Swedish painter and military personnel (1785–1846)

Anders Gustaf von Düben (/sv/; 2 June 1785 – 4 October 1846) was a Swedish painter and military officer. Notably, he maintained personal connections with the former royal house of Holstein-Gottorp, which historically held the throne of the Kingdom of Sweden. Düben gained recognition for being the final Swedish individual, along with Johan Fredrik Ernst von Vegesack, to receive an exile sentence, owing to his implication in the Düben-Vegesack treason incident.

== Early life ==
Born in Stockholm, Sweden, into the Düben family, renowned for its contributions to classical music, he held the title of Freiherr. He entered the world as the son of the diplomat Henrik Jakob von Düben and Julie af Petersens, whose father was Herman Petersen. His ancestry comprised a blend of French, Dutch, German, and Scottish origins, with a lineage tracing back to French Huguenots in Saintonge.

== Military career ==
At the age of eighteen, Düben was appointed as fänrik in the Svea Life Guards. He later served as a lieutenant during the Franco-Swedish War, earning the military medal For Valour in the Field (För tapperhet i fält) in 1807. Subsequently, he assumed the rank of captain in the army and was bestowed with the title and dignity of major in 1815.

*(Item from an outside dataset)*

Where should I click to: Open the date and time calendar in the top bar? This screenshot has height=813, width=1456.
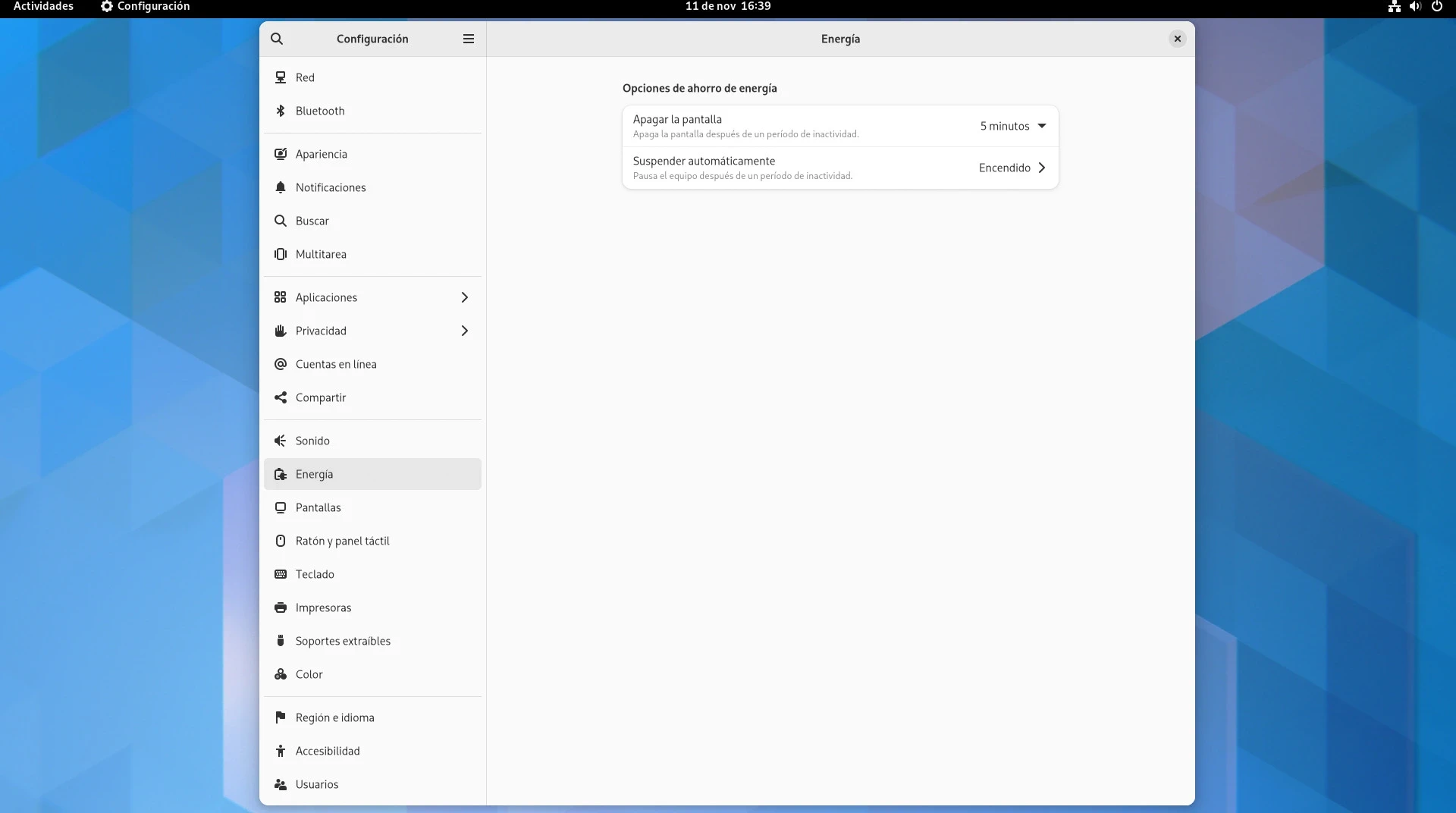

Following his military career, he then pursued a vocation as a painter and exhibited at the Royal Swedish Academy of Fine Arts' exhibition in 1826. An esteemed landscape painter, several of Düben's paintings were purchased by Gustav, Prince of Vasa.

== Düben-Vegesack-treason ==
Düben was the last Swedish person sentenced to exile, along with Johan Fredrik Ernst von Vegesack, due to their ties to the late Hereditary Prince of Sweden, as they were suspected of having kept an illegal correspondence with the Prince. Even though Düben had pledged in 1829 to stop corresponding with him. Düben's ties to Gustav, Prince of Vasa was established during the Prince's infant years. He was a supporter of the Prince's family and their lineage.

Vegesack, who at the time was stationed in Berlin, sent a letter to his friend von Düben, asking him to meet up with Gustav, Prince of Wasa, during a sejour to Vienna in the winter of 1832. Vegsack had denied that the letter was written by him. The letter was intercepted, leading to von Düben and von Vegesack being accused of treacherous acts. Which consequently led to the arrest of Veseack and Düben on the Charge of High Treason on October 4, 1832. In March 1833, they received an exile sentence, and in May, they both went to Germany. He returned to Sweden in 1835.

== Family ==
In 1810, he married a woman from Swedish Pomerania named Carolina Maria Eckhardt (1794–1861). She was the daughter of a printer named Johann Heinrich Eckhardt. They had a child named Cesar von Düben, who later became a pioneer in photography.

== Appointments ==

- For Valour in the Field.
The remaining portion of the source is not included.